== Extracted records

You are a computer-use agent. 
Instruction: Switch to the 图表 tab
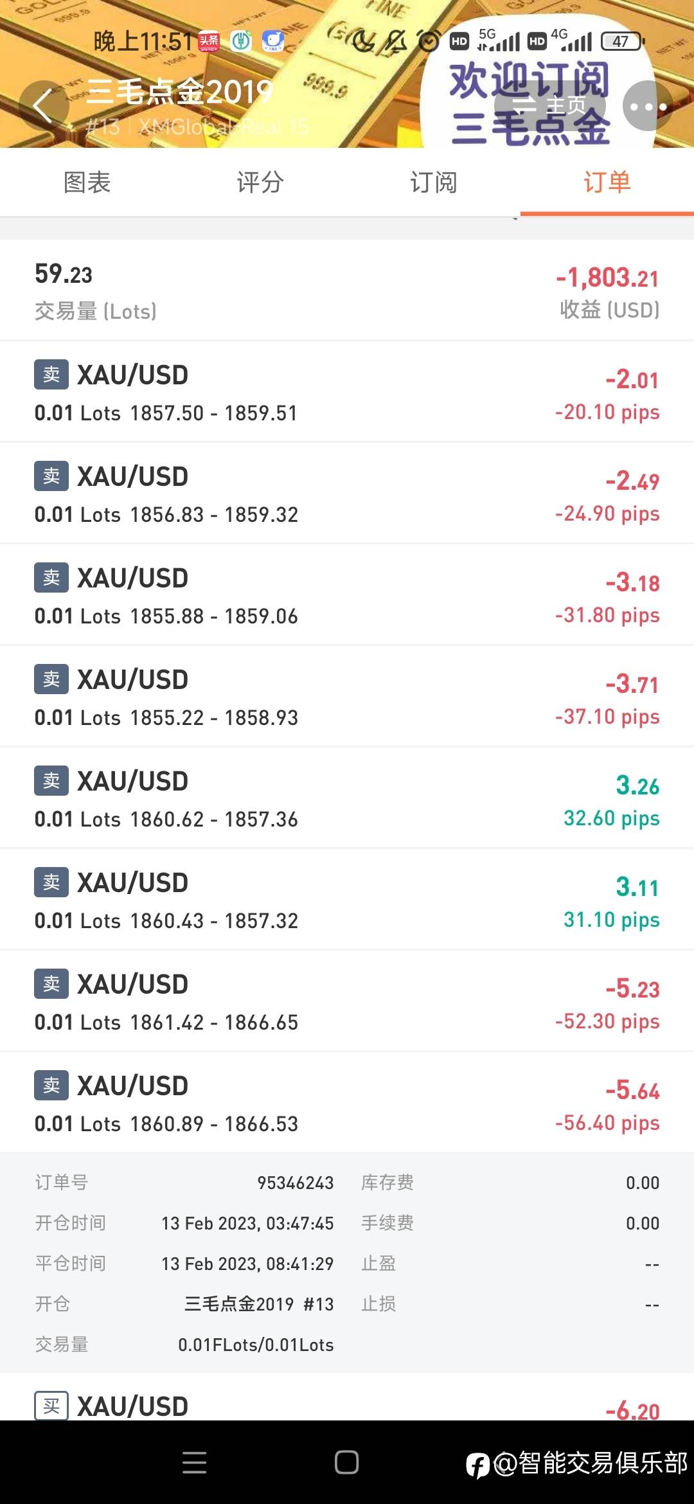87,183
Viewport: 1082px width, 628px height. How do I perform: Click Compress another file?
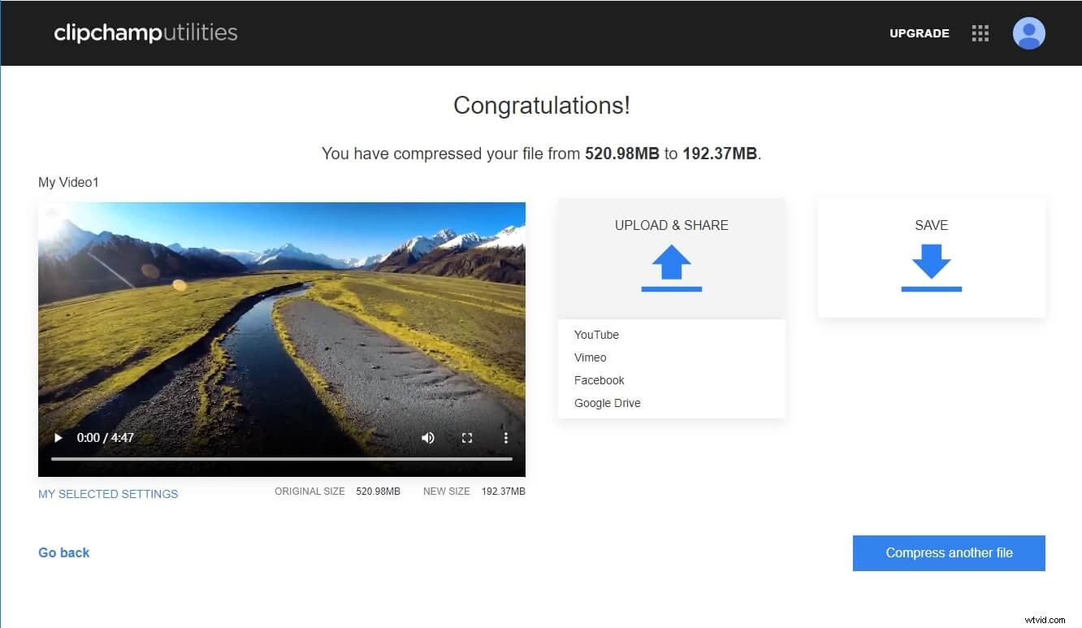[x=948, y=552]
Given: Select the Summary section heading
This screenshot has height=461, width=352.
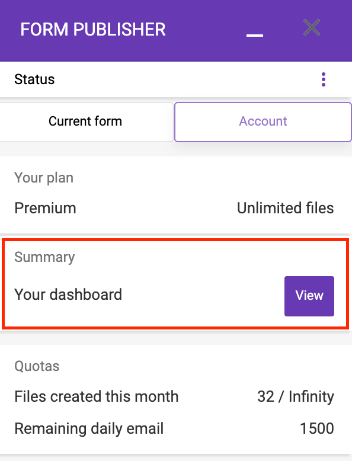Looking at the screenshot, I should [44, 257].
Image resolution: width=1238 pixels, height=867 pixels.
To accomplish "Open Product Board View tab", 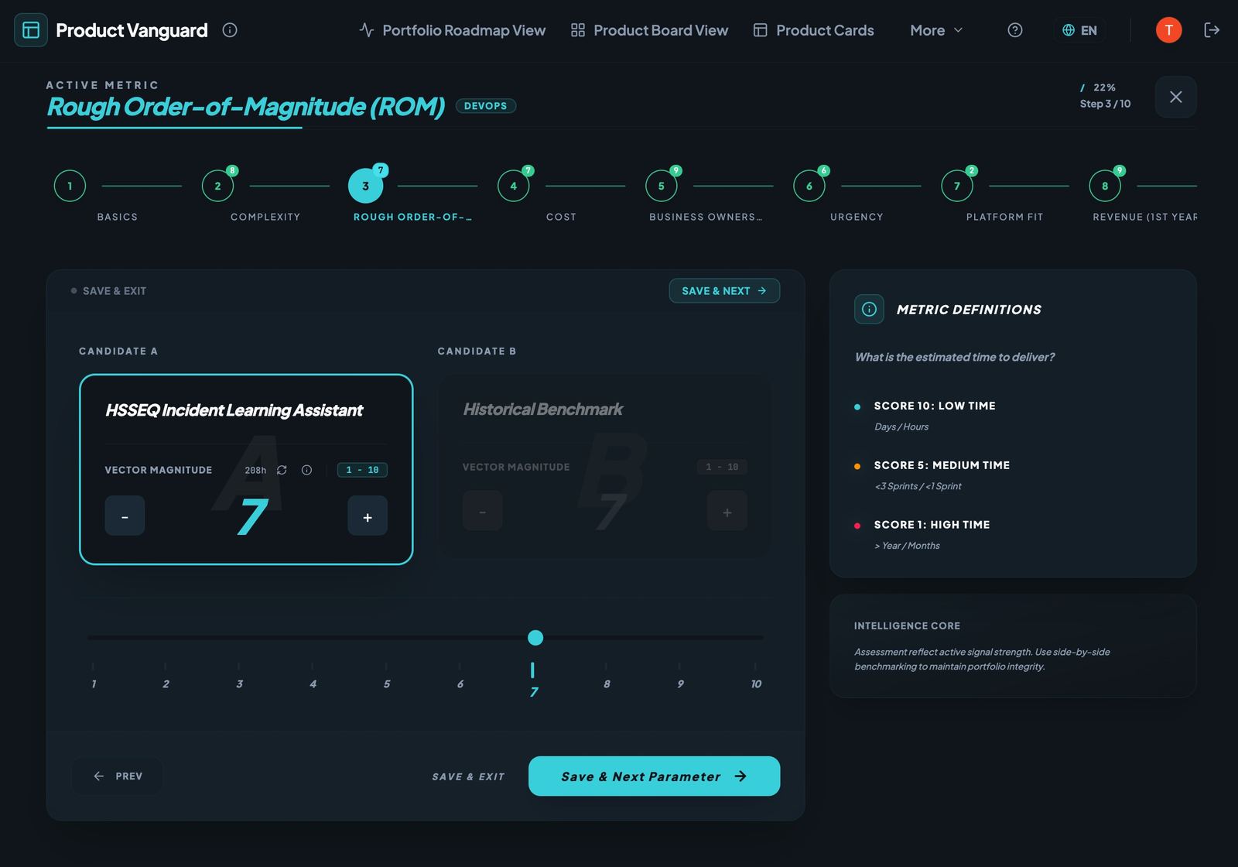I will [x=649, y=30].
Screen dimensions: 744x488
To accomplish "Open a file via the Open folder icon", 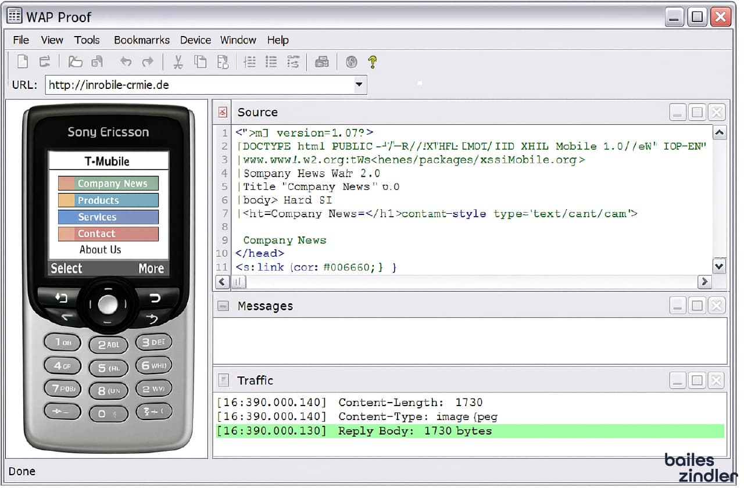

====

Line by line, reproduce exactly the lines from the one containing "Screen dimensions: 744x488" through the final line of the material, both included, leaving every picture out.

Screen dimensions: 744x488
To accomplish "Open a file via the Open folder icon", 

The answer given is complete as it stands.